Whenever a line in the entries below includes the string "computer", count that line. Report the total alone.

- **Saved data entries**:
============

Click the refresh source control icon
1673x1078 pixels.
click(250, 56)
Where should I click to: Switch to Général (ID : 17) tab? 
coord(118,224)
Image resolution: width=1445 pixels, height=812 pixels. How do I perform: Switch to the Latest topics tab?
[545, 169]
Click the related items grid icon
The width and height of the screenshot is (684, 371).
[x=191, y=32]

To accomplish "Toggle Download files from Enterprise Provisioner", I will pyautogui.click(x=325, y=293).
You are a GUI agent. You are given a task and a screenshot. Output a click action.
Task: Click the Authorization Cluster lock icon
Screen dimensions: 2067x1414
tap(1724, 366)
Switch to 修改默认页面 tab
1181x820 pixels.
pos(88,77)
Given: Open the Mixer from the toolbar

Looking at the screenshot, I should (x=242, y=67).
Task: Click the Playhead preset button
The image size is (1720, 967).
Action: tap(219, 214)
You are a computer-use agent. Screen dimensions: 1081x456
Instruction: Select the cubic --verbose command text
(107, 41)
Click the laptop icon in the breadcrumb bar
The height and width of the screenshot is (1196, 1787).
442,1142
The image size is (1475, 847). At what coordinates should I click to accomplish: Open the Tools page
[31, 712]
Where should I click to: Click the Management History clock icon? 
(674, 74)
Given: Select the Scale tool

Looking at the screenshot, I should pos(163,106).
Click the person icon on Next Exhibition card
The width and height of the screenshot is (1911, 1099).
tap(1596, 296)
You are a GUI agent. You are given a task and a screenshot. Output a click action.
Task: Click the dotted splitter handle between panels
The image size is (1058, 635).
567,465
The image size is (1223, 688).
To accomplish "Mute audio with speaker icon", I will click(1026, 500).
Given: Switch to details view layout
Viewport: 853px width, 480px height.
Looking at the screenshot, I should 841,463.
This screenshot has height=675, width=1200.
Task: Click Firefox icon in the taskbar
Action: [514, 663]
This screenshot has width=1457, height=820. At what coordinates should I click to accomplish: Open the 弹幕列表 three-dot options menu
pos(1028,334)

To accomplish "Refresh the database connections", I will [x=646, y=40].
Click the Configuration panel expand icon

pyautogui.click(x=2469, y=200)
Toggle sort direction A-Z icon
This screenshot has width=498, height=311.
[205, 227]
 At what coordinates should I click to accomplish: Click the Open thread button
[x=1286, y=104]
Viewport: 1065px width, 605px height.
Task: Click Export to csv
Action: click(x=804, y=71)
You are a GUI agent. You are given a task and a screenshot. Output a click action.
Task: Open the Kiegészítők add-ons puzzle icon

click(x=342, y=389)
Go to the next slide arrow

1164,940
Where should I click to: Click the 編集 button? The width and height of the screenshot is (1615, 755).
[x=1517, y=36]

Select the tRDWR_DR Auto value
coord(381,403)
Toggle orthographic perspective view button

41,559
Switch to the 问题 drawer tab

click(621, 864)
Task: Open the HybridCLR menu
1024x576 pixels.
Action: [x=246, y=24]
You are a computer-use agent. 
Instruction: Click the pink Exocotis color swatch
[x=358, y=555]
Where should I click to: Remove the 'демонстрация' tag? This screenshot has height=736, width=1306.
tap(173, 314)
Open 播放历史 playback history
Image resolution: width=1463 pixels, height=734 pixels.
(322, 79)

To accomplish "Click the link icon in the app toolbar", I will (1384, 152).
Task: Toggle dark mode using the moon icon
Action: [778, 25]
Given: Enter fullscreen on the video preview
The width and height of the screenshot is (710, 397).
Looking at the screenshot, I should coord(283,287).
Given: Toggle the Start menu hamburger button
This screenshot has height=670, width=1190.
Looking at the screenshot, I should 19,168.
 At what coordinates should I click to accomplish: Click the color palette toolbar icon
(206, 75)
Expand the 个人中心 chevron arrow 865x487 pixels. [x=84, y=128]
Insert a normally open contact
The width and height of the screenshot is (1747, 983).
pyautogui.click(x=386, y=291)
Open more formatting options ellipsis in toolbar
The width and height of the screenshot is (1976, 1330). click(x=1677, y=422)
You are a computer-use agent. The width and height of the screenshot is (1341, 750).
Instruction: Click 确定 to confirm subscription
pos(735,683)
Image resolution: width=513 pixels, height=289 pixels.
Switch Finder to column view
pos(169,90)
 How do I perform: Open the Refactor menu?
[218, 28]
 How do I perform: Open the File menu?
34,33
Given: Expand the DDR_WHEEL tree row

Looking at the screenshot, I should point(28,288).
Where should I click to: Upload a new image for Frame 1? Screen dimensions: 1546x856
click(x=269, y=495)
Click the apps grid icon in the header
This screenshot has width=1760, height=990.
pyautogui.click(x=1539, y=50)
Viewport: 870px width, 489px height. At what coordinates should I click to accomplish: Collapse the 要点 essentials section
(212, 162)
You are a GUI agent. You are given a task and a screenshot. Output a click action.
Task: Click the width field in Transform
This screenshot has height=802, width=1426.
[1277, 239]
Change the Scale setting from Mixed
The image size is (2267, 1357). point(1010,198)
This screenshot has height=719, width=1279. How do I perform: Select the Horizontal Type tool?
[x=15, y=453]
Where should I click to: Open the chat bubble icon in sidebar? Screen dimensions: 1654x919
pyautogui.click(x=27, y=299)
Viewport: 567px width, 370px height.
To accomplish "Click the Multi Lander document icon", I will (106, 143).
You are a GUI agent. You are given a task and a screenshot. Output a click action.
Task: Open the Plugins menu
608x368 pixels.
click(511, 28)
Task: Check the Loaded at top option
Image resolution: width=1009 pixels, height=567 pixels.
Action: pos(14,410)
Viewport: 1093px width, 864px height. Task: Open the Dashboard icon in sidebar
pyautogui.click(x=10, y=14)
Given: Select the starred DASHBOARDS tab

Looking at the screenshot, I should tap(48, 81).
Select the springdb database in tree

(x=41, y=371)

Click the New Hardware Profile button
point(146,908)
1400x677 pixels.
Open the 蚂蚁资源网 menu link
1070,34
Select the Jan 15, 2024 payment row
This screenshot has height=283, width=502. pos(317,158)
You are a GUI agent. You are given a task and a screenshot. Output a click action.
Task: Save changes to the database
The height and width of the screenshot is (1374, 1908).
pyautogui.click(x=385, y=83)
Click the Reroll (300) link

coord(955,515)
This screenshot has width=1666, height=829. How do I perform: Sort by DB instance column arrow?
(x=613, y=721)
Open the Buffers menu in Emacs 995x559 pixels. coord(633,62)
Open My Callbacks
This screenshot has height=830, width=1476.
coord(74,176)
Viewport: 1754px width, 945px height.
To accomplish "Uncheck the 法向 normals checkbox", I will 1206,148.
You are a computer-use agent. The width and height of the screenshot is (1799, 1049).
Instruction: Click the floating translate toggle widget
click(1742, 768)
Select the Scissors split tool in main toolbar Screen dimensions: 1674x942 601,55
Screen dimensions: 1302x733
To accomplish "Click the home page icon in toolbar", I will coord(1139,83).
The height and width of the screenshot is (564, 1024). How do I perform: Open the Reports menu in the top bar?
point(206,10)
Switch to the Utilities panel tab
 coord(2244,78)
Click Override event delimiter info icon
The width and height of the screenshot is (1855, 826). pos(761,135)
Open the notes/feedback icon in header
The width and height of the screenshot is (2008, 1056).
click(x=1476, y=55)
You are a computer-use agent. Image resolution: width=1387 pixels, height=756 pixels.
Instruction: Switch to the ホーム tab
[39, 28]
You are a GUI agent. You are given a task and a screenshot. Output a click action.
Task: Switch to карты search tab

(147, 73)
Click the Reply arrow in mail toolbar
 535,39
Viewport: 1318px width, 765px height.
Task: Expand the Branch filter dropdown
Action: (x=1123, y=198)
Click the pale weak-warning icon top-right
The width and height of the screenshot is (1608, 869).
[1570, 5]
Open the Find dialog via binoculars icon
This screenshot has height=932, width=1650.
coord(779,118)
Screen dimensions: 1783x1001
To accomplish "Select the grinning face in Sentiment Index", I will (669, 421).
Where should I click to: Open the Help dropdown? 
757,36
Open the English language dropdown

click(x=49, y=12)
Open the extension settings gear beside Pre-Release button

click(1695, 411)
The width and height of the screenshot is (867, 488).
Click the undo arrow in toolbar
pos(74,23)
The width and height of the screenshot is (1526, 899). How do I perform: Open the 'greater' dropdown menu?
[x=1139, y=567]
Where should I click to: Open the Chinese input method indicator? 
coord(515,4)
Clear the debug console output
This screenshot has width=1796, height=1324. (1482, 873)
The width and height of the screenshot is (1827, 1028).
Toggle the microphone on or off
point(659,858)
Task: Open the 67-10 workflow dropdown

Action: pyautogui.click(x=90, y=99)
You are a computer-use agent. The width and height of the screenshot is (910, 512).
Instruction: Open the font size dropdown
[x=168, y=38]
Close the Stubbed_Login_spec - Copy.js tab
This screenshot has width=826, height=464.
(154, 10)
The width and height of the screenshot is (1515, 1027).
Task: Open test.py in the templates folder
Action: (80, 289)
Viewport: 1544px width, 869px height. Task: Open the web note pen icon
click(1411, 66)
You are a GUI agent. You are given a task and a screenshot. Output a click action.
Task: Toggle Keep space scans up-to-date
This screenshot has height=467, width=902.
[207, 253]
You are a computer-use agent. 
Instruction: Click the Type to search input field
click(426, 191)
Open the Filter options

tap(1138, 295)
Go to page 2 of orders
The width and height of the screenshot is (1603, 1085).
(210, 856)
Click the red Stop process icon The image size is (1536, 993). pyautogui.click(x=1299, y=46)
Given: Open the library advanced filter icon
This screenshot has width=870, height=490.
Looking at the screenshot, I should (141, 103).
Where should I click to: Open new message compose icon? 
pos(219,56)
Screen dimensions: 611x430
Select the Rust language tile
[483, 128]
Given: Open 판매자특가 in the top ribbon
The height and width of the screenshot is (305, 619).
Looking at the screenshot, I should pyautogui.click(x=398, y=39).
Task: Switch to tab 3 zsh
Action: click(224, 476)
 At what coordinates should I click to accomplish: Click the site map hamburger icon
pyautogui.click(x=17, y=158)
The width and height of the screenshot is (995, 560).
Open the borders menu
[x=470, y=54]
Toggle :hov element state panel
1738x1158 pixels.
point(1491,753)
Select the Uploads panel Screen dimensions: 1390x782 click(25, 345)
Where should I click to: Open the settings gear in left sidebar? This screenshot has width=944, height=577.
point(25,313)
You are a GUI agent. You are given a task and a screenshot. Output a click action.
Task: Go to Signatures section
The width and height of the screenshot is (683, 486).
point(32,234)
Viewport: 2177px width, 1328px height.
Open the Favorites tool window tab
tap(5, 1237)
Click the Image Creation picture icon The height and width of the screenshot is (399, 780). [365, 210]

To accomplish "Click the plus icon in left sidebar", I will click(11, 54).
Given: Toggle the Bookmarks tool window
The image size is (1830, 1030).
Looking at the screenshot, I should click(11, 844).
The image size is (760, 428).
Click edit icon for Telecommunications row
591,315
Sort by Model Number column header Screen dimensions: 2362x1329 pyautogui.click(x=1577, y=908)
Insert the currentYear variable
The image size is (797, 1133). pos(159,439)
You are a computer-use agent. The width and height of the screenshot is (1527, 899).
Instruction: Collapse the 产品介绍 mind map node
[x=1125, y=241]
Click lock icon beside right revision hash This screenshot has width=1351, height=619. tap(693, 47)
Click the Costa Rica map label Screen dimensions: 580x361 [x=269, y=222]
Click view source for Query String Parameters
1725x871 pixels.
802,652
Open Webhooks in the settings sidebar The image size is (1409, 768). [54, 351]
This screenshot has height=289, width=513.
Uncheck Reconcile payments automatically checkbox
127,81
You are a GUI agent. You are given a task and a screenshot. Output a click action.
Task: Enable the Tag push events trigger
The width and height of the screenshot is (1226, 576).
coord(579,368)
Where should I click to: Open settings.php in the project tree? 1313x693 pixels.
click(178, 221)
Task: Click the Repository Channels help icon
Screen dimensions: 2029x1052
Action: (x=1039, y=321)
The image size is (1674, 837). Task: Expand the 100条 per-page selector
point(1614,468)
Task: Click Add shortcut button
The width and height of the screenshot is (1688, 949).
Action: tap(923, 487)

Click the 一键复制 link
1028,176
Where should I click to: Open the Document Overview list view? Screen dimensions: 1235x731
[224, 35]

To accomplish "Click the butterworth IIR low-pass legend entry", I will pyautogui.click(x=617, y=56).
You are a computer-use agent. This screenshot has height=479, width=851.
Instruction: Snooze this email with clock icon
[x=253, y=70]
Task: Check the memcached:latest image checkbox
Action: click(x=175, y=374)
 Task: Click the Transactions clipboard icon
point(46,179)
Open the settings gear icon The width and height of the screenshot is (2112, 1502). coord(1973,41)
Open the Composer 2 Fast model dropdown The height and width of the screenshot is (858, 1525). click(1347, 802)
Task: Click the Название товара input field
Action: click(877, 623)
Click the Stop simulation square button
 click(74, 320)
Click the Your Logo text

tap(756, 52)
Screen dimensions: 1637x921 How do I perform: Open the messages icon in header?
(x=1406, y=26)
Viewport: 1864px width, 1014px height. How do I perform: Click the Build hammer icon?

============

- **Finished task**: 9